Selected extract:
# # # #
Have a limited budget? This post outlines the absolute essentials so you don’t have to break the bank to get started plus some hacks to get along without all the “right tools”: Beginners’ Guide to Sourdough Bread Baking Tools on a Budget
Timing Overview
- 6-12 hours for preparing your sourdough starter
- 15-30 minutes mixing the dough
- 4-7 hours for bulk ferment
- 30-40 minutes for dividing, preshaping, bench rest, and shaping
- 1 ½ -2 hours for proofing
- 33-35 minutes for baking
- Total time before cooling: 12 hours 45 minutes up to 22 hours 45 minutes
Ingredients for Pumpkin-Shaped Boules
To make three medium-sized sweet pumpkin boules, use the following formula:
- 816 grams (3 and 1/4 cups and 3 tablespoons and 3/4 teaspoon) water, divided
- 240 grams (1 and 1/3 cups) active sourdough starter
- 240 grams (1 and ½ cups plus 1 tablespoon and 2 teaspoons) whole wheat flour
- 960 grams (6 and 1/4 cups 2 and ½ tablespoons) bread flour
- 24 grams (4 teaspoons) sea salt
- Optional but recommended: Almonds, cinnamon stick, or actual stick to insert as the “stem”
# # # #
Data:
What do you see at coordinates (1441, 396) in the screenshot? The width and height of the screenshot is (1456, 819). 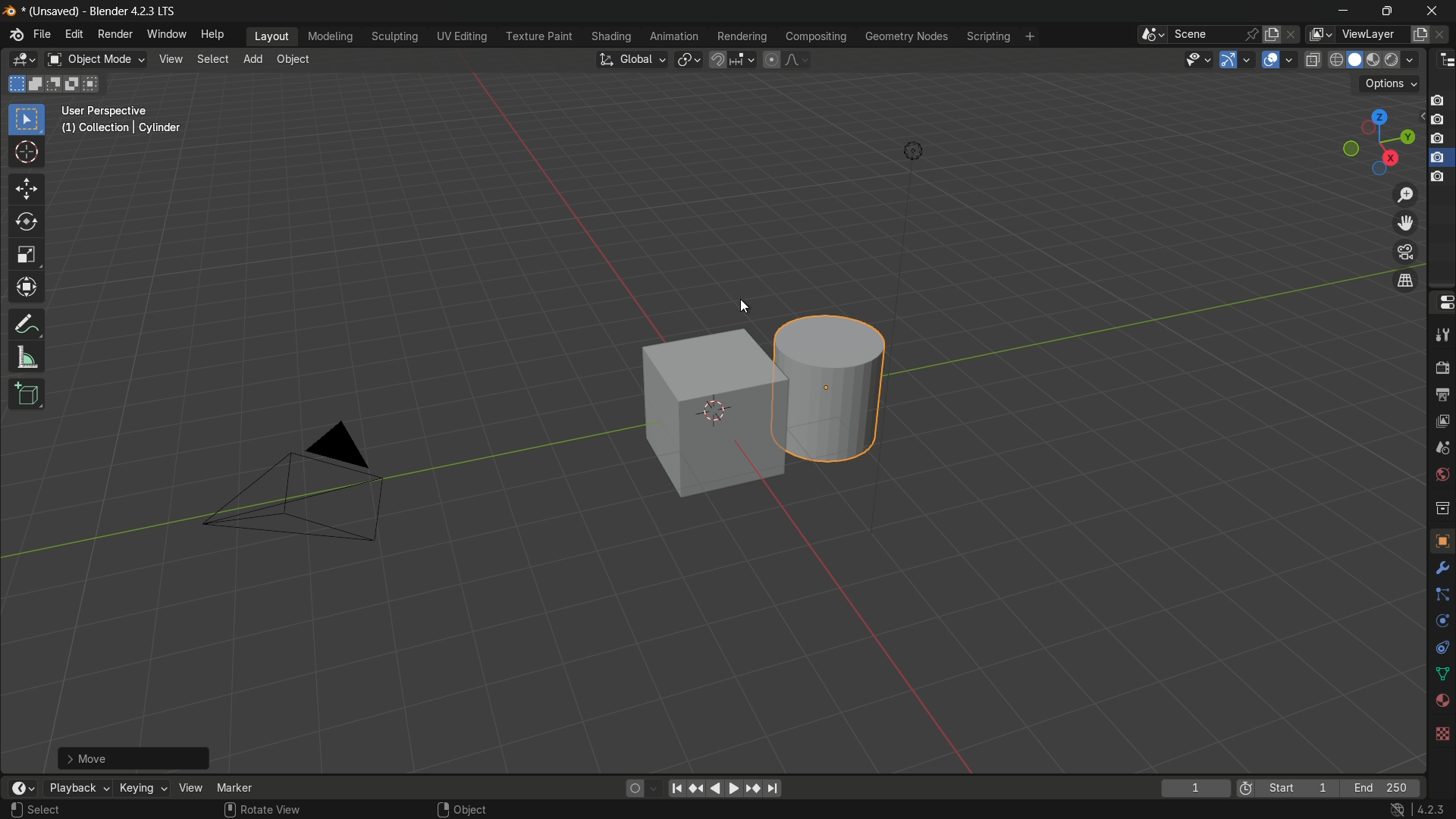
# # # #
Actions to take:
A. From the pumpkin boule recipe, list every ingredient given with a weight in grams, along with that weight.
B. According to the pumpkin boule recipe, how long does the bulk ferment take?
C. Go on with the pumpkin boule recipe from its last line.

Answers for the tasks:
A.
- Water: 816 grams
- Active sourdough starter: 240 grams
- Whole wheat flour: 240 grams
- Bread flour: 960 grams
- Sea salt: 24 grams

B. 4 to 7 hours.

C.
Active Sourdough Starter Notes
If you are still getting familiar with sourdough baking, recognizing when your starter is active is a key in getting the best results.
An active sourdough starter should be at least doubled in volume (from the last time it was refreshed), full of large bubbles, shiny appearance, with a ripe fruit smell. Check out this post for 8 signs to look for in an active starter: How to Know When your Sourdough Starter is Ready (8 signs)
If you are new to sourdough baking, be sure to check out this process post for How to make Sourdough Bread step by step
Flour Notes
The blend of whole wheat flour and bread flour will create a great texture in the dough and strength.
You can increase the whole wheat flour up to half of the weight of the combined flour (240 grams whole wheat + 960 grams bread flour = 1200 grams total flour), which would be 600 grams of whole wheat flour.
If more whole wheat flour is used, it may impact the pumpkin-shaped loaf effect.
If you do not have access to bread flour and only have all-purpose flour, you will need to decrease the water to 775-795 grams (start with the smaller amount and then assess your dough after mixing to see if you need to add more water to absorb all the flour).
Scaling the Recipe
This bread is perfect for gifting to a neighbor, host, teacher, or a friend!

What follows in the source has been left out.